Es lo que nos narra hoy san Juan en su evangelio. La voz de Cristo no sólo abrió el sepulcro de Lázaro, hediondo ya después de cuatro días, sino que abrió los sepulcros de todos aquellos que yacíamos en las mazmorras de las tinieblas del pecado y esperábamos la salvación de Dios.

Pero, ¿en qué sentido la resurrección de Lázaro anuncia la pascua cristiana? Estrictamente hablando, la resurrección de Lázaro fue más bien una “reviviscencia”, un volver a la misma condición de los mortales en este tiempo presente para volver a morir. Así también fue la resurrección de la hija de Jairo, la del joven de la viuda de Naim, la del hijo de la viuda de Sarepta por intercesión del profeta Elías, y la del hijo de la sunamita, por el profeta Eliseo.

La teología aclara que resurrección es el paso de esta vida mortal a otra indestructible, cuando Dios transforme nuestro cuerpo mortal en otro que no puede morir.
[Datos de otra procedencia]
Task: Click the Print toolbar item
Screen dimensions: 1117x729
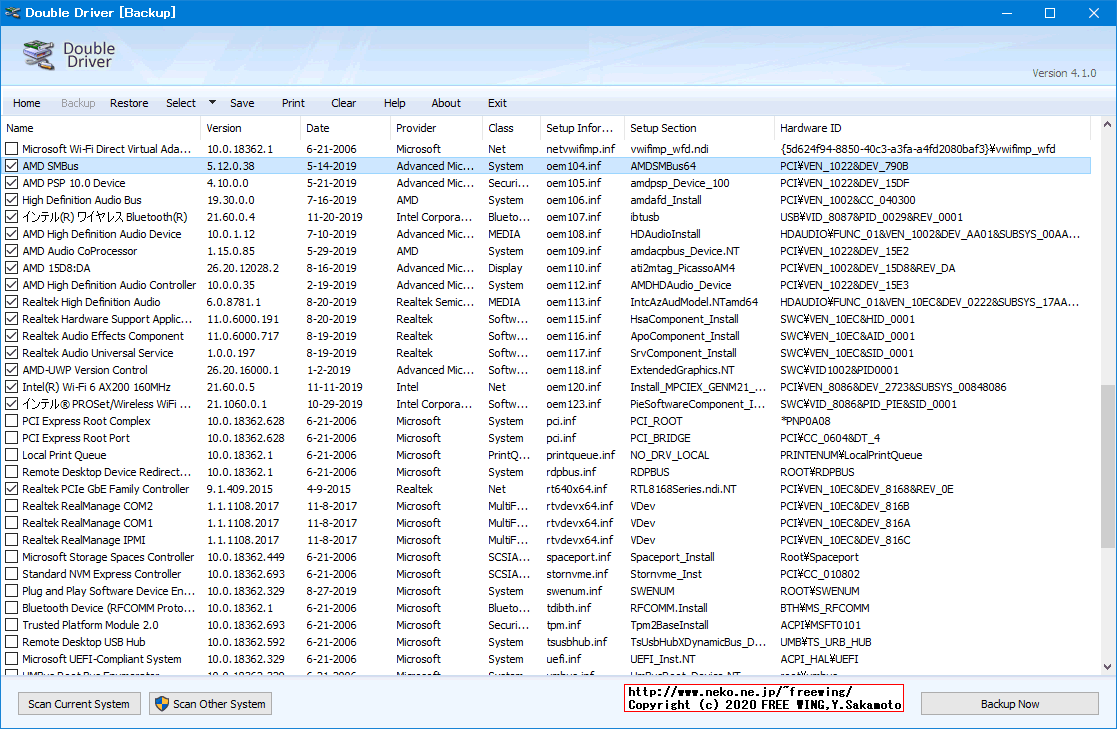Action: click(293, 103)
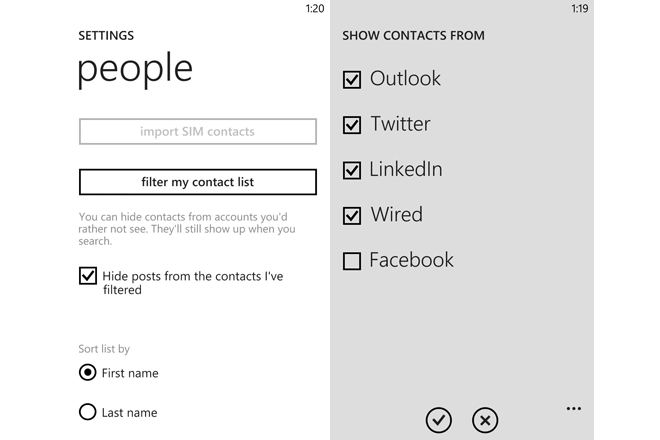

Es lo que nos enseña hoy san Pablo en la Carta a los romanos. Pablo contrapone lo que es la vida según la carne y vida según el espíritu. Carne, aquí, es sinónimo de debilidad y de pecado; espíritu es sinónimo de gracia, de fuerza y de vida. El espíritu que nos anima a nosotros, los cristianos, es el espíritu de Cristo, del Cristo que venció y rompió las ataduras de la carne y resucitó con un cuerpo inmortal y glorioso.

Vivamos nosotros, los cristianos, vivificados por el espíritu de Cristo, ya en este mundo, con un cuerpo lleno de vida, de fuerza y de amor. Así también nuestro cuerpo mortal resucitará un día en un cuerpo inmortal y glorioso. Eso es lo que hemos de celebrar y vivir en la Pascua. Amén.